Una vez en el alto, ves todo Santander y la bahía, y estás justo debajo de la Porra de Hormigas y del Porracolina.
Estuve viendo el monumento, y sus heridas de guerra. No se por que han puesto la vaca pasiega en este lugar, que no es pasiego en si, aunque si de clara influencia. Sus razones tendrán.
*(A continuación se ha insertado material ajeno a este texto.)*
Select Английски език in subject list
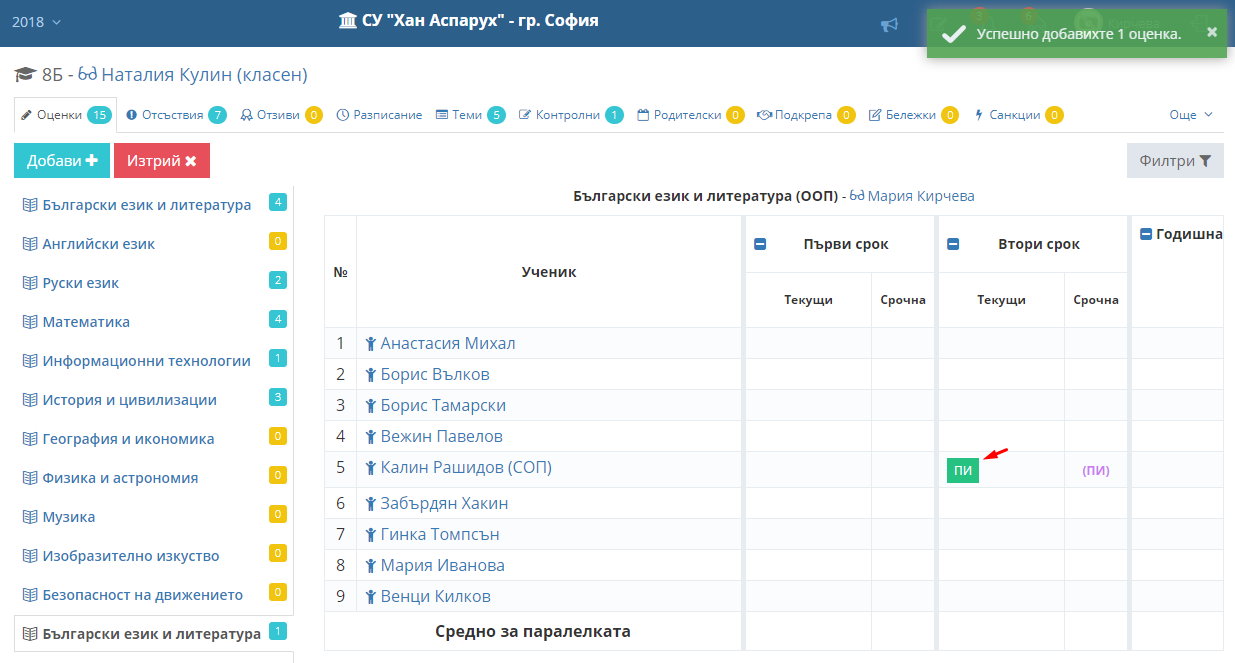(98, 243)
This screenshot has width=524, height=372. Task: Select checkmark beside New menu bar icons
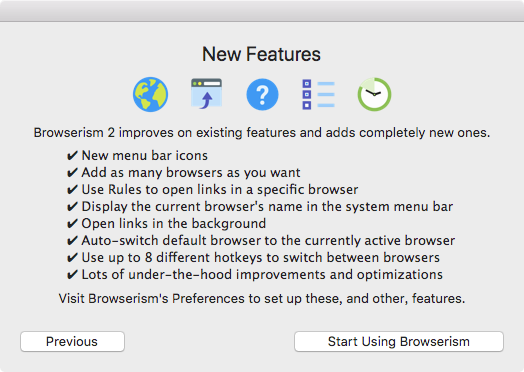(x=72, y=156)
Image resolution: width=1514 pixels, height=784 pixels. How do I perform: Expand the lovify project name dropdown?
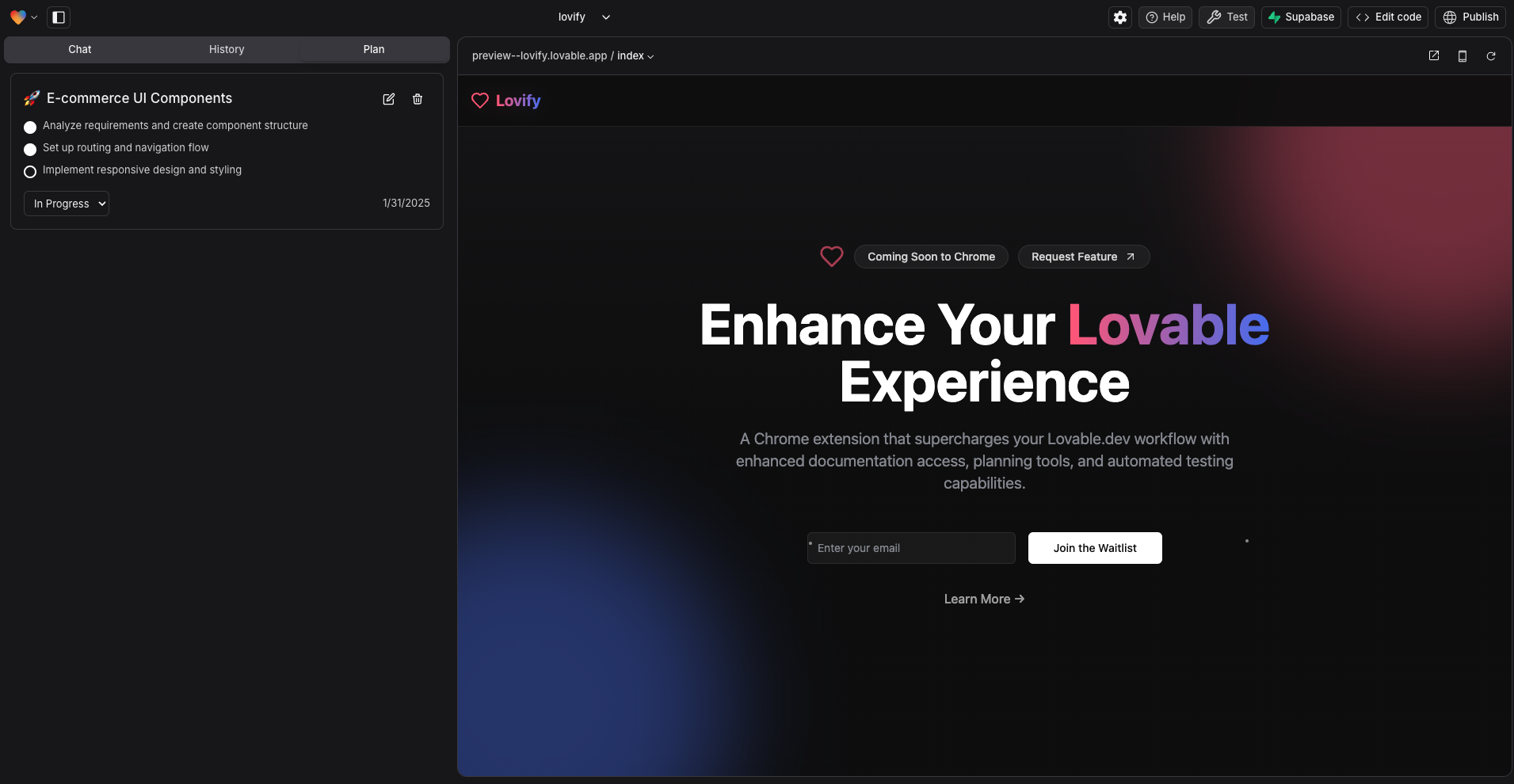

Al rato, veo al fondo una silueta, caminando, y le digo a mi hija que estaba conmigo “mira, ese igual es Hilario, el pastor que salió el otro día en el periódico, que vive por aquí en una cabaña, todo el año y solitario”. Me acerqué a ver si era él, y según iba llegando ya le distinguí. Efectivamente era él. Hilario, el pastor de espinajones.
Estuve un rato charlando con él. Me conto que vive solo, que en invierno nieva mucho, que algunas veces casi no puede ni salir de la cabaña de la nevada. Allí vive bien, dice. De vez en cuando baja a Bustablado, cuando necesita algo. Pero el es feliz con sus vacas. Tiene dos o tres cabañas por la zona. En ese momento estaba segando algo de hierba, no para comer, que en esa zona es muy mala, nos dijo, sino para cuna de las vacas en la cuadra.
No le hice ninguna foto, por si acaso no le gustaba. No me atrevía a preguntarle. Pero si hice esta bonita y pintoresca foto del cuévano posado en el prao:
Un encuentro interesante. Un personaje, el Sr. Hilario. Uno de los últimos pastores de montaña de Cantabria.
Monumento vivo a un medio de vida ancestral en nuestra tierra, La Montaña.







Interesante noticia ‘dejalo a prao’, algo había leído en la prensa pero las fotos y tus comentarios lo ilustran muy bien. Sobre el Sr. Hilario que decir ¡Todo un personaje! Esta bien recordarles de vez en cuando y a la vez su mundo rural.
Tienes razón, no se porque razón ponen en Soba el monumento a la vaca pasiega ¡menos mal que lo promovió el Sr. Revilla y su séquito ja ja ja ….no tienen ni idea.Sigue con tus caminatas e informanos que tal te va. Gracias.